- _Exercise objective_: Retype exactly the lines below, starting with the line that contains "The width and" and ending with the last line; leave out any pictures.

[Stored data]

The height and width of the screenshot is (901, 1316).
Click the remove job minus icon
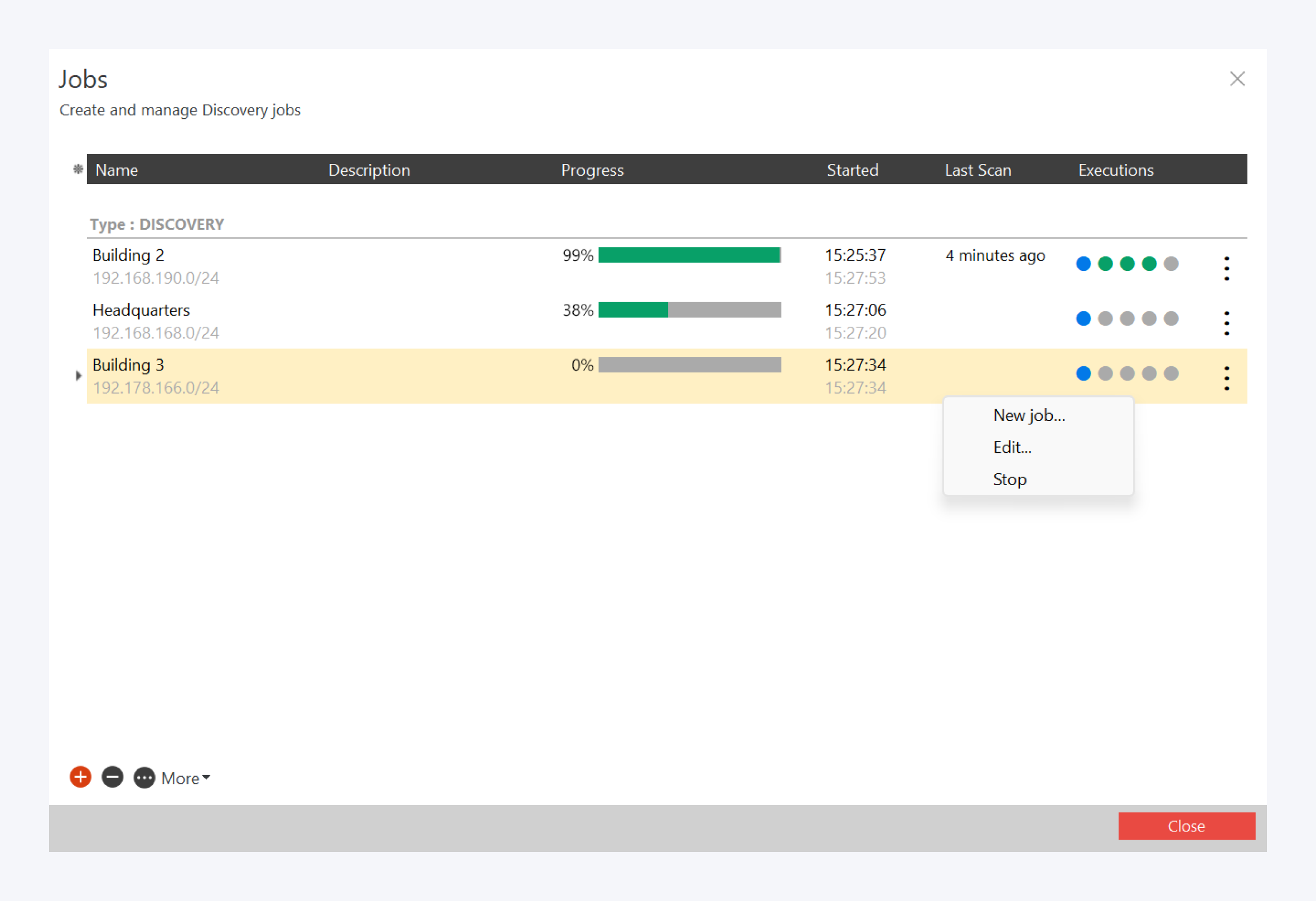click(x=112, y=777)
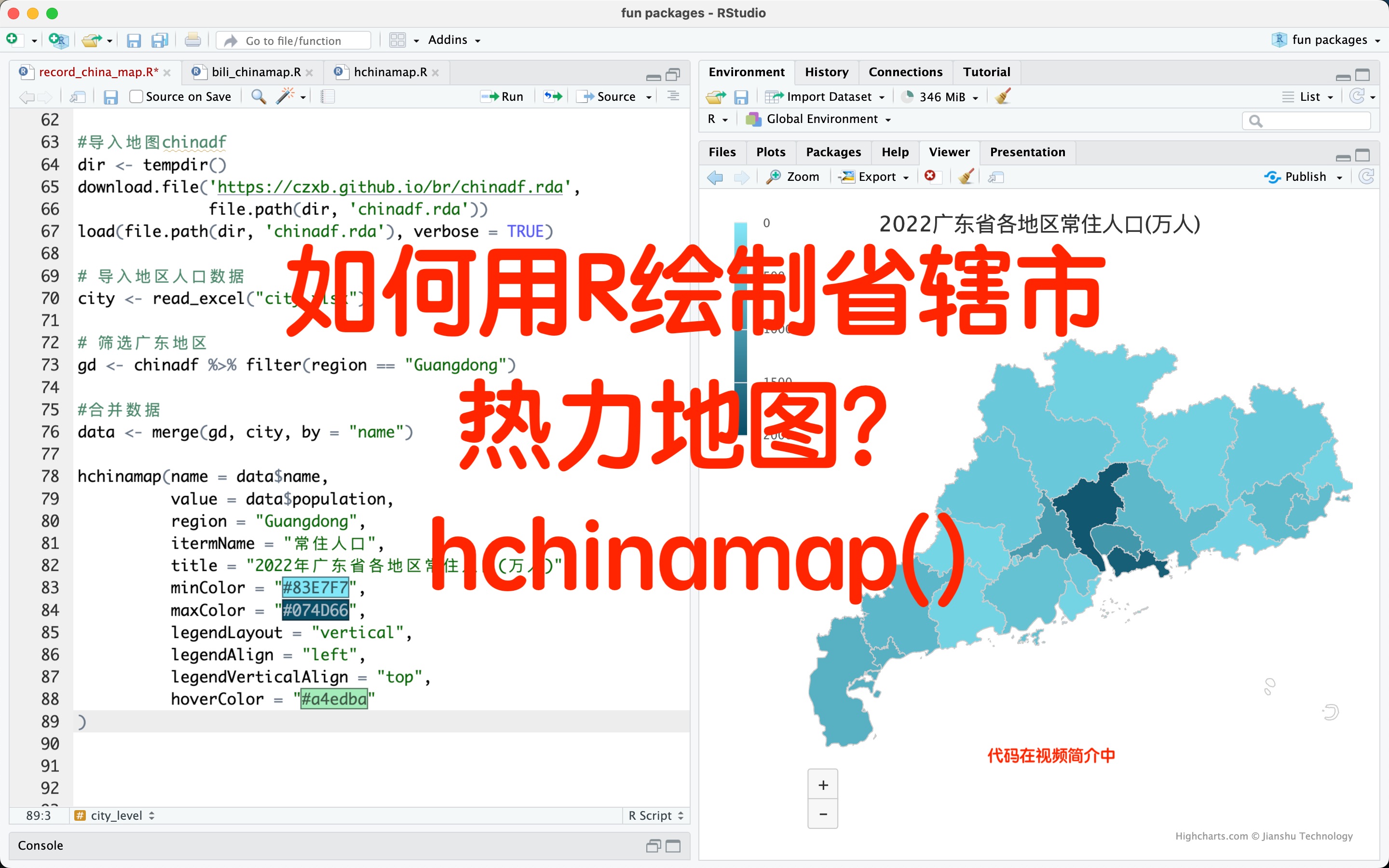
Task: Re-run the previous code region
Action: tap(552, 96)
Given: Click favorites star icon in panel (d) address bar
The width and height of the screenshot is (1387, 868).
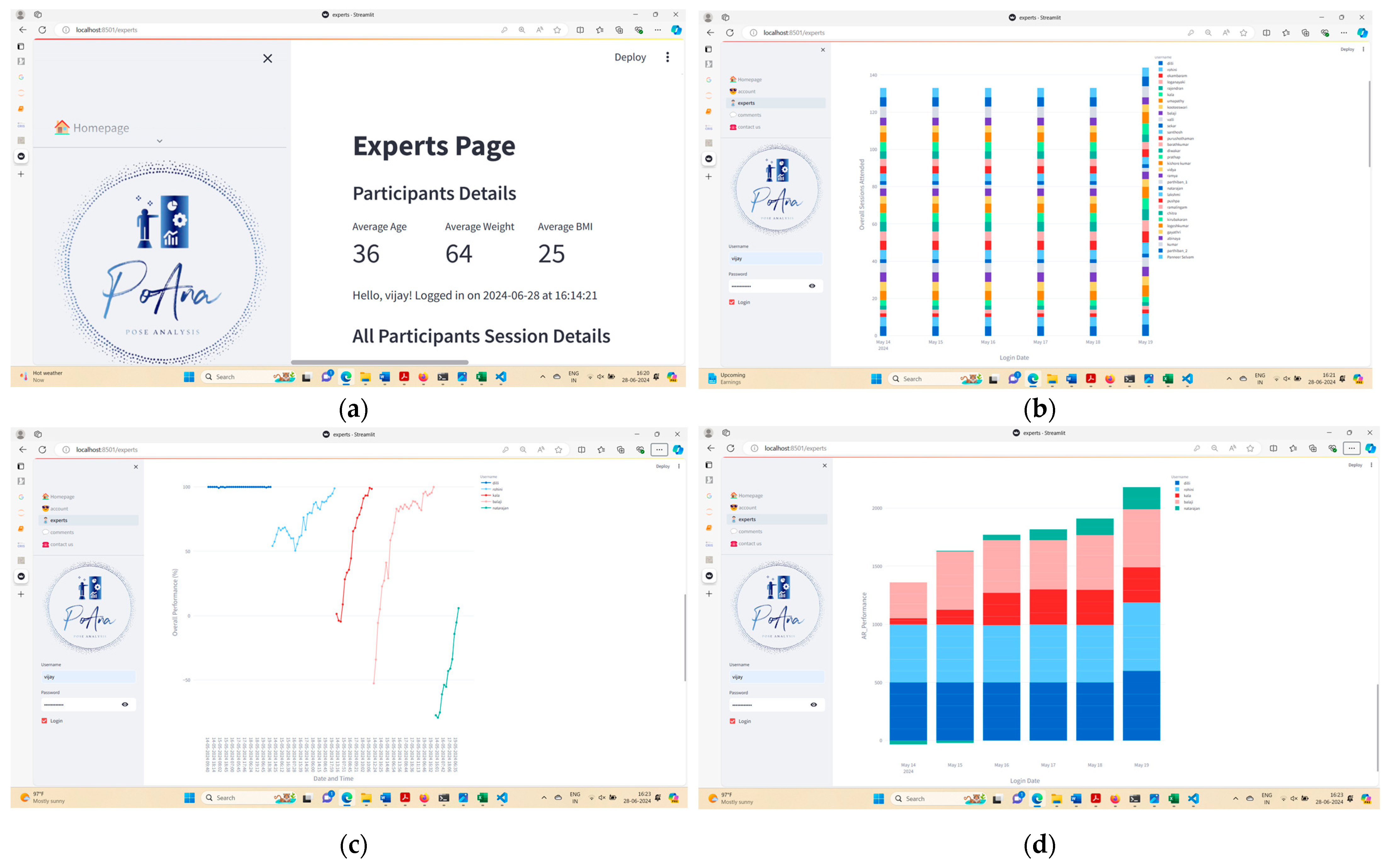Looking at the screenshot, I should pyautogui.click(x=1250, y=448).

- _Result of the task_:
The width and height of the screenshot is (1387, 868).
Looking at the screenshot, I should pyautogui.click(x=1250, y=448).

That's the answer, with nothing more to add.